Entirely broke. When he arrived at his parents’ home, he was joined by his fifth daughter, the eldest, who had stayed behind in Chile for her studies. Bravo, a kinesiologist by profession and Ph.D. in Neurosciences from USACH, could not let himself become depressed. He had quite a large family to support. With the help of his thesis advisor, Luis Constandil, he was able to land a position as Lab Manager at the USACH School of Chemistry and Biology. “With that job, plus my wife’s pension fund withdrawals and my own, we managed to scrape by for a while,” Bravo recounts. So, even though academia had welcomed him, he felt the need to continue with his research and quickly get back into the entrepreneurial ecosystem. 

Bulletproof resilience. While looking for a job, the other thing he did was contact The Ganesha Lab, a biotech startup accelerator, for the second time in his life. “I returned from Brazil and met with them again, I told them that I had been swindled, that I had no other projects on my plate and needed support and money. They proposed I enter the Johnson & Johnson competition with their backing and noted there would be pharmaceutical companies, biotechs, important people watching; ‘let’s make sure they choose you. If you can manage to convince them, we can help you.’ And so, I did. There were 80 companies, and I went through four rounds of talks and selection. I remember writing the pitch. I had just gotten off the plane, was terribly sad, in quarantine, terrified, no job, no nothing, and I wrote it sitting on the stairs of my parent’s home, with the laptop on my legs, and freezing to death. I was one of the five chosen to join the program,” he told Tekios magazine. Upon being chosen, he founded Pannex Therapeutics and became its CEO.

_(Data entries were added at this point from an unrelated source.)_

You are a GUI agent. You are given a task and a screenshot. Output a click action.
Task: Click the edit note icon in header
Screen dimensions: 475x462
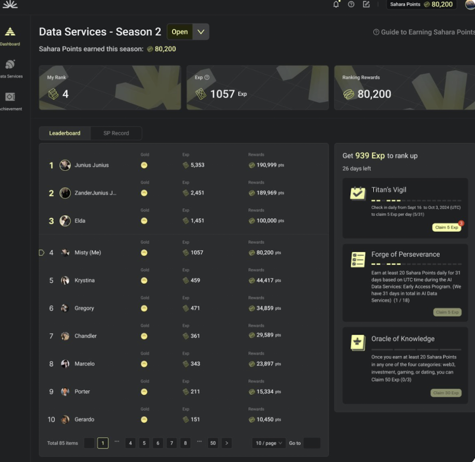(x=366, y=5)
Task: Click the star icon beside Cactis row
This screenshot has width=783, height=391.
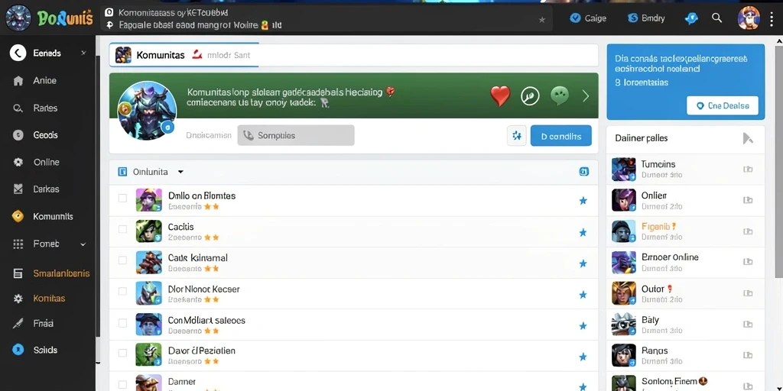Action: tap(582, 232)
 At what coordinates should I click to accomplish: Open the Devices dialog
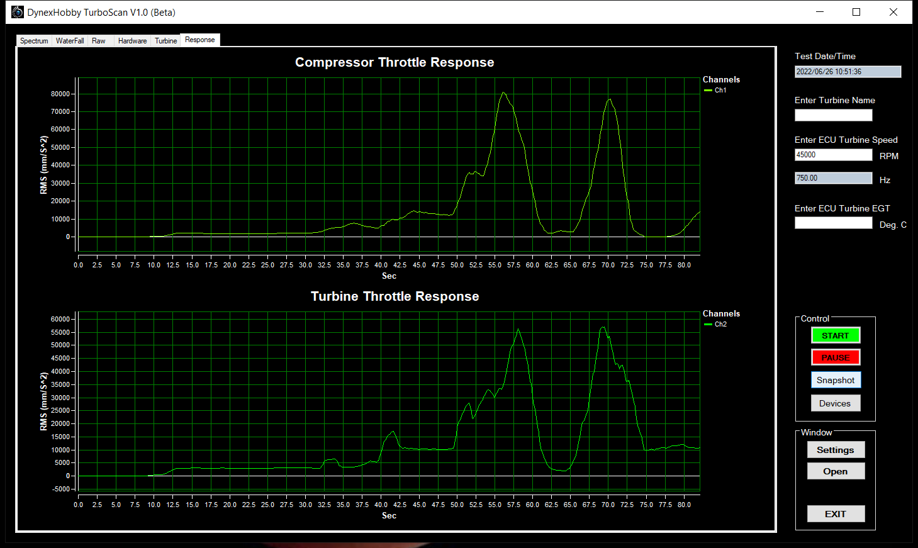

The breakthrough discovery. Pannex Therapeutics’ breakthrough is that it uses computational strategies to design and create new molecules to block the pannexin 1 protein. “It is a protein present in the brain that is activated by very intense pain and is responsible for the transmission of chronic pain from the body to the brain,” Bravo explained to Diario Sustentable. This Chilean entrepreneur’s scientific breakthrough to block chronic pain has brought him to the attention of investors worldwide.

In IndieBio’s sights. After being chosen as a winner at The Ganesha Lab event, Bravo got access to mentoring programs and won a trip to the United States to experience the entrepreneurship ecosystem in Boston. But it goes beyond that. IndieBio, the world’s leading biotech accelerator, known for taking Chilean companies such as NotCo and Protera to the next level, took note of the Chilean’s pitch and added his company to its four-month scaling program at Rockefeller University in New York. “What they liked was my story of failure and that I was still able to be entrepreneurial again. That I took off my lab coat and got back on my feet to realize my dream,” says Bravo, who in a few months will be packing his bags to move to New York with his family. Also, with IndieBio’s support, he has opened a branch of his company in the United States. “Another thing they really liked was that between my pitch in 2020 and the time they contacted me in 2021, I had managed to raise US$300,000 after starting from scratch,” he says. What the accelerator is looking to do is to scale his company and continue to raise more capital, which is very difficult to do in Chile given the size of the market.

Next steps. In the United States, where opiods are prescribed as analgesics to relieve pain, a person dies every 15 minutes from an opioid overdose. Furethermore, statistics indicate that 1.2 billion people in the world suffer from chronic pain. Bravo’s idea, therefore, is to develop a drug capable of blocking pain, but without the side effects of the opiod remedies prescribed for that purpose, thus avoiding the danger of opioid addiction. It would be the first treatment of its kind in the world. Once this drug is approved by the FDA for human studies, which should be in 2023, the next step will be to sell the license to a pharmaceutical company to market it, thereby improving the quality of life of chronically ill patients and opioid addicts everywhere.